Während des Probebetriebs gab es mehrere Probleme mit der Anlage, die aber behoben werden konnten. Die Störung die ich euch beschreiben möchte fand am 30. November 1975 statt. Der Block befand sich zuvor in Revision. Der Unfall spielt im Zusammenhang mit dem Reaktorunfall in Tschernobyl eine extrem wichtige Rolle, da es eine Art Warnung war. Nun zum Verlauf:

Wie bereits erwähnt war der Block aus der Revision wieder angefahren und erreichte am 30. November eine elektrische Leistung von 800 MW. Das bedeutet, dass beide Turbogeneratoren am Netz waren, einer unter Volllast, der andere unter Teillast. Allerdings gab es eine Fehlfunktion am Druckregler an der ersten Turbine, weshalb sich diese abschaltete. Eine Eigenart des RBMK-1000 sind ja die Abschaltmodi. In diesem Fall wurde AZ-2 ausgelöst. AZ-2 bewirkt, dass die Leistung des Reaktors auf 1600 MWth verringert wird, sodass der andere noch funktionierende Turbogenerator am Netz bleiben kann. Jedenfalls kam es kurz darauf um 2:00 Uhr zu einem Bedienungsfehlers indem er den zweiten, noch laufenden Turbogenerator abschaltete. Die Folge war, dass der Blockschutz (BAZ) auslöste, woraufhin automatisch AZ-5, also die Notabschaltung des Reaktors angeregt wird und den Reaktor abschalten will. Bekannt ist da die langsame Einfahrtgeschwindigkeit der Steuerstäbe gewesen. Das hatte allerdings auch Vorteile, von denen einer hier zum Einsatz kommt: Dem Operator ist es gestattet bei sofortiger Ursachenklärung die Schnellabschaltung zu unterbrechen und den Block wieder hochzufahren. Das hat man in diesem Fall getan und den Reaktor wieder auf Leistung gebracht.
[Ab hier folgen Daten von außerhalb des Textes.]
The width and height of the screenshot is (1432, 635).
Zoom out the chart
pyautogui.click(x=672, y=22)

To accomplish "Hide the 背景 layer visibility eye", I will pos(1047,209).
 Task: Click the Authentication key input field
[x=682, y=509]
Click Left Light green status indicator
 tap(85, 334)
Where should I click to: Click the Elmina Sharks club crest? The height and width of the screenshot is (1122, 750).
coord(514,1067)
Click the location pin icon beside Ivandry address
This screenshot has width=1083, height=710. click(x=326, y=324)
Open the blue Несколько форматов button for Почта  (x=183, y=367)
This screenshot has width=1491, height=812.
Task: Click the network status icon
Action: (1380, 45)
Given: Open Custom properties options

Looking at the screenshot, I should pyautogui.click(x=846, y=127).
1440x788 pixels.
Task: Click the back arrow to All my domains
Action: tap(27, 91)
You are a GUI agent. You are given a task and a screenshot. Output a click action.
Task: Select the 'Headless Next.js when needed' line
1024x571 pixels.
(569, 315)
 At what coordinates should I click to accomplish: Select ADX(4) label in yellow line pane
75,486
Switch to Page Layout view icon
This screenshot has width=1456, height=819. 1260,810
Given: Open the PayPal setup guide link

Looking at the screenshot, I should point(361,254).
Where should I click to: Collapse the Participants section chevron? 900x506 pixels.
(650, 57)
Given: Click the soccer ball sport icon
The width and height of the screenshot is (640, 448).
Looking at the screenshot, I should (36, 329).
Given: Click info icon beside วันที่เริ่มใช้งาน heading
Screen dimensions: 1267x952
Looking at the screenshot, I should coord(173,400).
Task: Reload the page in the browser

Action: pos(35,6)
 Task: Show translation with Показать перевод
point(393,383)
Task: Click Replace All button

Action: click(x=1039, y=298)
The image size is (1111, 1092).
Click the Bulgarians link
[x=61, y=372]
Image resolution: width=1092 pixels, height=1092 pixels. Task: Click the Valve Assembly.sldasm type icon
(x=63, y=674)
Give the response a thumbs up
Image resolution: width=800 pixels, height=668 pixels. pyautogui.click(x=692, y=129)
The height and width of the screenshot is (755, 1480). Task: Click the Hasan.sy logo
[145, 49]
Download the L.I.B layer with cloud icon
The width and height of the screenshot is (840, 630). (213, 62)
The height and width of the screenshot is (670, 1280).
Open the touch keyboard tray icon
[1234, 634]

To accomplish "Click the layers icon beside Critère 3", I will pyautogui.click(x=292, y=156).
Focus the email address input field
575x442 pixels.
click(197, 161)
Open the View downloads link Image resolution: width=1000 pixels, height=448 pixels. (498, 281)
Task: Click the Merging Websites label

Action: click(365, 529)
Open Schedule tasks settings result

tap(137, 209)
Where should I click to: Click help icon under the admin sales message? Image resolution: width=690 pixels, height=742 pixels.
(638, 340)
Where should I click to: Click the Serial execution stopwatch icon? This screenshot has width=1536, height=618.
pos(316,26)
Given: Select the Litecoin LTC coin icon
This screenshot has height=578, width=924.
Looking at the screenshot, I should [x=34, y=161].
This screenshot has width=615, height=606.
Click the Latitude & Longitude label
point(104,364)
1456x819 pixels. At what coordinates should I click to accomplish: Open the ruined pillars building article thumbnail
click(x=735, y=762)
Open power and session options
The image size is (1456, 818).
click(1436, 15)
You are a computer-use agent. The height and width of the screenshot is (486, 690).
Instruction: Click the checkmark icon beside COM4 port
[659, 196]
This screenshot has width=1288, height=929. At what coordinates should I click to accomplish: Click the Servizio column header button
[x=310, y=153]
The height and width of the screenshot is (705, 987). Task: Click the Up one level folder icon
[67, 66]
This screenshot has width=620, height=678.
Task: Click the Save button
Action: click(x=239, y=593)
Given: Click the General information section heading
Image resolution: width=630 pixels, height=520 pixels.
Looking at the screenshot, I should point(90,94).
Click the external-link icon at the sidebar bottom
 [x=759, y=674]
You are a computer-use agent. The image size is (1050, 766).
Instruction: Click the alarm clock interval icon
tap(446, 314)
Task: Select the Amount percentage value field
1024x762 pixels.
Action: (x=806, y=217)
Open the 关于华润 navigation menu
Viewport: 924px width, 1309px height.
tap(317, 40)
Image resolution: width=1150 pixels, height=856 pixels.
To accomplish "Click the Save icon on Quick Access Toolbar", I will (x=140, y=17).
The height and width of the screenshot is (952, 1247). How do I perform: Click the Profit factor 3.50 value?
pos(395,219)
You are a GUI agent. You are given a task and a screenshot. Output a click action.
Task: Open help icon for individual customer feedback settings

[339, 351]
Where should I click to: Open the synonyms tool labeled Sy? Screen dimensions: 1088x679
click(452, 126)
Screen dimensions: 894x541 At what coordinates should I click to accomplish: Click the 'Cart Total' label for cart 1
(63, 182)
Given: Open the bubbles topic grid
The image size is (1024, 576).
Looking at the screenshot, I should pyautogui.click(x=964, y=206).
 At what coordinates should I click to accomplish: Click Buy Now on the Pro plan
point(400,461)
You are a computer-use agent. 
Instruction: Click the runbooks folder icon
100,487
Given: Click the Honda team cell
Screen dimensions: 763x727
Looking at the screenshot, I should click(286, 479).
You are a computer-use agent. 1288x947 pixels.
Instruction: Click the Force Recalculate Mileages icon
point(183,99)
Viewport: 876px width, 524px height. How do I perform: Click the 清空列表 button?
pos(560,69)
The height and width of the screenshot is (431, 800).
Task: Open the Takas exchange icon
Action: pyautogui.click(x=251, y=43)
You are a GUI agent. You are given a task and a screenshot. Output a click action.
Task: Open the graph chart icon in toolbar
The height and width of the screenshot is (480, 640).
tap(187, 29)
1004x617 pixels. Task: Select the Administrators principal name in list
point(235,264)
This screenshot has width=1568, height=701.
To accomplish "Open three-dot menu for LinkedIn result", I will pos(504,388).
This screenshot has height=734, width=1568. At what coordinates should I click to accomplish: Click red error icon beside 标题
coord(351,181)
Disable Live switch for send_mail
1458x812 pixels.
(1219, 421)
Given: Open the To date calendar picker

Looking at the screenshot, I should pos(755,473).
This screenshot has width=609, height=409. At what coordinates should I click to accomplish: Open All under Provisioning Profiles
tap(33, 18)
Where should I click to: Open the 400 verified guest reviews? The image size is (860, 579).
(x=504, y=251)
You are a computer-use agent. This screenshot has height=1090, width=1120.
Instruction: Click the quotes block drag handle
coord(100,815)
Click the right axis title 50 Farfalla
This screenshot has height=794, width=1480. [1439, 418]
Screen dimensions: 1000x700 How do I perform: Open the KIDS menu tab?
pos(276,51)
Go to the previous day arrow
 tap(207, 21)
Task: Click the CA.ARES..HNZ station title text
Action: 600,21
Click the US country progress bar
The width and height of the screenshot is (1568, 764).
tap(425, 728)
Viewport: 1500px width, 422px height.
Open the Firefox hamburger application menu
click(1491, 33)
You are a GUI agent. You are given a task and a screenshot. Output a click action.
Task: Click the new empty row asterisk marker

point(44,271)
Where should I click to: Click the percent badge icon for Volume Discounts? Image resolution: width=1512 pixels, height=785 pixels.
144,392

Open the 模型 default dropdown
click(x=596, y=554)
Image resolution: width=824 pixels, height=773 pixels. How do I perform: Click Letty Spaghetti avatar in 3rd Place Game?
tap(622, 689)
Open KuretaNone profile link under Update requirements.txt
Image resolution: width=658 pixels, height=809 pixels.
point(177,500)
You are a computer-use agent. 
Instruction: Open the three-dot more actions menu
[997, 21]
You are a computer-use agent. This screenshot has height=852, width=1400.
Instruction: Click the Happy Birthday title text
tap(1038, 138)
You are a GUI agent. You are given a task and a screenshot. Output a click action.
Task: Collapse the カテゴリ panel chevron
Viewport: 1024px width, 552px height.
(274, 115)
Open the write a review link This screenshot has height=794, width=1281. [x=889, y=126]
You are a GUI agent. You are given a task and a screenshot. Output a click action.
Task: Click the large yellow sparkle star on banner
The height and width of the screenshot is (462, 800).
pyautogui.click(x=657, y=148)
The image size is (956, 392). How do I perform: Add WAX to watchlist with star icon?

Mehrere Stunden später, gegen 6:15 Uhr erreichte der Reaktor wieder eine Leistung von 1000 MWth. Was man bei späteren Analysen feststellte und gerade das ist eine Parallele, ist eine Xenonvergiftung im Reaktor, die sich in den vergangenen drei Stunden angesammelt hatte. Dies erforderte das Entfernen von Steuerstäben. Während zuvor noch 35 Stäbe im Kern waren, sind es um 6:15 Uhr gerade mal noch kummuliert auf die Reaktivitätsreserve 3,5 gewesen. Übrigens waren das weniger Stäbe, als 1986 im Block vier vor der Explosion. Allerdings baute sich diese Vergiftung schnell ab, weshalb in der folgenden halben Stunde diese Reaktivitäsreserve auf 21 Steuerstäbe erhöht wurde. Allerdings erreichte der Block bereits um 6:33 Uhr eine Leistung von 1720 MWth, bedeutet eine Leistungserhöhung von 720 MWth innerhalb der vergangenen 18 Minuten. Aber genau hier ist das Problem: Für solch einen schnellen Leistungsanstieg ist der RBMK nicht ausgelegt gewesen. Zum gleichen Zeitpunkt bemerkte der Operator, dass sich der Wasserbedarf in den Druckröhren reduzierte und die Feuchtigkeit im Gassystem des Blocks zunahm. Das deutete auf eine oder mehrere Leckagen an den Druckröhren hin, weshalb der WIUR entschied den Reaktor per Notabschaltung AZ-5 abzuschalten.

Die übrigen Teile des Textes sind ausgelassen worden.